─── Data for review ───

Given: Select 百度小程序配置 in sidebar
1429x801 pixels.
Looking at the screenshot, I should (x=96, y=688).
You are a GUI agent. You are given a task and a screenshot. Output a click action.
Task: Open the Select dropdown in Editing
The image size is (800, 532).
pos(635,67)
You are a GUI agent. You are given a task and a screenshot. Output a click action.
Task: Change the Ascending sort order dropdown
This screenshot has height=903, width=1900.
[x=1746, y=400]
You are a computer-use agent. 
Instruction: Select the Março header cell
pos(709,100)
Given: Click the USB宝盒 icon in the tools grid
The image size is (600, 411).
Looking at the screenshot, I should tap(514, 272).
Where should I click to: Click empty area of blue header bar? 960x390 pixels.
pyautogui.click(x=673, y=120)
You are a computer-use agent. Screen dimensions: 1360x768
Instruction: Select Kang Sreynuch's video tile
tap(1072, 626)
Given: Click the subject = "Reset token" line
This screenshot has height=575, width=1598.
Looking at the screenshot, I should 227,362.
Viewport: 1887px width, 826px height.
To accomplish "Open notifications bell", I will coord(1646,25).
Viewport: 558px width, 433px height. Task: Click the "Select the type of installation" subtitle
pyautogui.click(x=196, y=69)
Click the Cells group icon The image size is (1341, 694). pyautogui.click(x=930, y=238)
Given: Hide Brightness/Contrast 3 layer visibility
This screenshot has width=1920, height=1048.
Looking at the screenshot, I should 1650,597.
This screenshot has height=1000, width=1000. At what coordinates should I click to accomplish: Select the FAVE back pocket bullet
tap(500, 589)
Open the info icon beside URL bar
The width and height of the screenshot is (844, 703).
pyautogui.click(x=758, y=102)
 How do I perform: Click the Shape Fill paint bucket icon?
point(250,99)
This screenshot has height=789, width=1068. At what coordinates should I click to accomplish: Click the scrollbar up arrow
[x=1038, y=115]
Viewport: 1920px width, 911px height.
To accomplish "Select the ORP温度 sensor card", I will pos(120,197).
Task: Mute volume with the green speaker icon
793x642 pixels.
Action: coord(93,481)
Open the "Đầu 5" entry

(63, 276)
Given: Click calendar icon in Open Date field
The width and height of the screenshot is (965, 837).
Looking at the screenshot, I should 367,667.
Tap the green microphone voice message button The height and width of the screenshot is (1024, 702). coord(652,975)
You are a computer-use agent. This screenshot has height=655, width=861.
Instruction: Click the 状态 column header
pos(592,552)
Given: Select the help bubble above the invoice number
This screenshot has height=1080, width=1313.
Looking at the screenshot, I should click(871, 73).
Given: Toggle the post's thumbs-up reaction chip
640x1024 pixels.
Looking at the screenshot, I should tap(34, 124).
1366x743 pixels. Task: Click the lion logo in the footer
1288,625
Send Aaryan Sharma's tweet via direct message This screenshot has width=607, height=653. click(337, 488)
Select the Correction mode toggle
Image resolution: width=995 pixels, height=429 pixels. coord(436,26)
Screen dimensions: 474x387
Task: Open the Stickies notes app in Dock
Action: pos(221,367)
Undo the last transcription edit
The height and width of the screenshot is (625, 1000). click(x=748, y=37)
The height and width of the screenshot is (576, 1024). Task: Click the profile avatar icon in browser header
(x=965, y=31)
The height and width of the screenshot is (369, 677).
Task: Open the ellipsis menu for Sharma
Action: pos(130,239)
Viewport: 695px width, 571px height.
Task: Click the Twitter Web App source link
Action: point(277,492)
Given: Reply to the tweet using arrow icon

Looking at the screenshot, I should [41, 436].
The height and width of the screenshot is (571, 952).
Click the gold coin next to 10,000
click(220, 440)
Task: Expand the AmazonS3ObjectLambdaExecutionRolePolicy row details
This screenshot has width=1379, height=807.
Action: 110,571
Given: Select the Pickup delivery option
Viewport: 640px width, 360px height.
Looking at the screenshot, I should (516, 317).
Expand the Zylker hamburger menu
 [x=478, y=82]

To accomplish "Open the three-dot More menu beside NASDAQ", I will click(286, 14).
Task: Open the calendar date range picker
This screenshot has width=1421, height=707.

───

## What the exercise asks
Nothing may change. Retype all of the entries.

## Solution to this problem
Given: Select 百度小程序配置 in sidebar
1429x801 pixels.
Looking at the screenshot, I should (x=96, y=688).
You are a GUI agent. You are given a task and a screenshot. Output a click action.
Task: Open the Select dropdown in Editing
The image size is (800, 532).
pos(635,67)
You are a GUI agent. You are given a task and a screenshot. Output a click action.
Task: Change the Ascending sort order dropdown
This screenshot has height=903, width=1900.
[x=1746, y=400]
You are a computer-use agent. 
Instruction: Select the Março header cell
pos(709,100)
Given: Click the USB宝盒 icon in the tools grid
The image size is (600, 411).
Looking at the screenshot, I should tap(514, 272).
Where should I click to: Click empty area of blue header bar? 960x390 pixels.
pyautogui.click(x=673, y=120)
You are a computer-use agent. Screen dimensions: 1360x768
Instruction: Select Kang Sreynuch's video tile
tap(1072, 626)
Given: Click the subject = "Reset token" line
This screenshot has height=575, width=1598.
Looking at the screenshot, I should 227,362.
Viewport: 1887px width, 826px height.
To accomplish "Open notifications bell", I will coord(1646,25).
Viewport: 558px width, 433px height. Task: Click the "Select the type of installation" subtitle
pyautogui.click(x=196, y=69)
Click the Cells group icon The image size is (1341, 694). pyautogui.click(x=930, y=238)
Given: Hide Brightness/Contrast 3 layer visibility
This screenshot has width=1920, height=1048.
Looking at the screenshot, I should 1650,597.
This screenshot has height=1000, width=1000. At what coordinates should I click to accomplish: Select the FAVE back pocket bullet
tap(500, 589)
Open the info icon beside URL bar
The width and height of the screenshot is (844, 703).
pyautogui.click(x=758, y=102)
 How do I perform: Click the Shape Fill paint bucket icon?
point(250,99)
This screenshot has height=789, width=1068. At what coordinates should I click to accomplish: Click the scrollbar up arrow
[x=1038, y=115]
Viewport: 1920px width, 911px height.
To accomplish "Select the ORP温度 sensor card", I will pos(120,197).
Task: Mute volume with the green speaker icon
793x642 pixels.
Action: coord(93,481)
Open the "Đầu 5" entry

(63, 276)
Given: Click calendar icon in Open Date field
The width and height of the screenshot is (965, 837).
Looking at the screenshot, I should 367,667.
Tap the green microphone voice message button The height and width of the screenshot is (1024, 702). coord(652,975)
You are a computer-use agent. This screenshot has height=655, width=861.
Instruction: Click the 状态 column header
pos(592,552)
Given: Select the help bubble above the invoice number
This screenshot has height=1080, width=1313.
Looking at the screenshot, I should click(871, 73).
Given: Toggle the post's thumbs-up reaction chip
640x1024 pixels.
Looking at the screenshot, I should tap(34, 124).
1366x743 pixels. Task: Click the lion logo in the footer
1288,625
Send Aaryan Sharma's tweet via direct message This screenshot has width=607, height=653. click(337, 488)
Select the Correction mode toggle
Image resolution: width=995 pixels, height=429 pixels. coord(436,26)
Screen dimensions: 474x387
Task: Open the Stickies notes app in Dock
Action: pos(221,367)
Undo the last transcription edit
The height and width of the screenshot is (625, 1000). click(x=748, y=37)
The height and width of the screenshot is (576, 1024). Task: Click the profile avatar icon in browser header
(x=965, y=31)
The height and width of the screenshot is (369, 677).
Task: Open the ellipsis menu for Sharma
Action: pos(130,239)
Viewport: 695px width, 571px height.
Task: Click the Twitter Web App source link
Action: point(277,492)
Given: Reply to the tweet using arrow icon

Looking at the screenshot, I should [41, 436].
The height and width of the screenshot is (571, 952).
Click the gold coin next to 10,000
click(220, 440)
Task: Expand the AmazonS3ObjectLambdaExecutionRolePolicy row details
This screenshot has width=1379, height=807.
Action: 110,571
Given: Select the Pickup delivery option
Viewport: 640px width, 360px height.
Looking at the screenshot, I should (516, 317).
Expand the Zylker hamburger menu
 [x=478, y=82]

To accomplish "Open the three-dot More menu beside NASDAQ", I will click(286, 14).
Task: Open the calendar date range picker
This screenshot has width=1421, height=707.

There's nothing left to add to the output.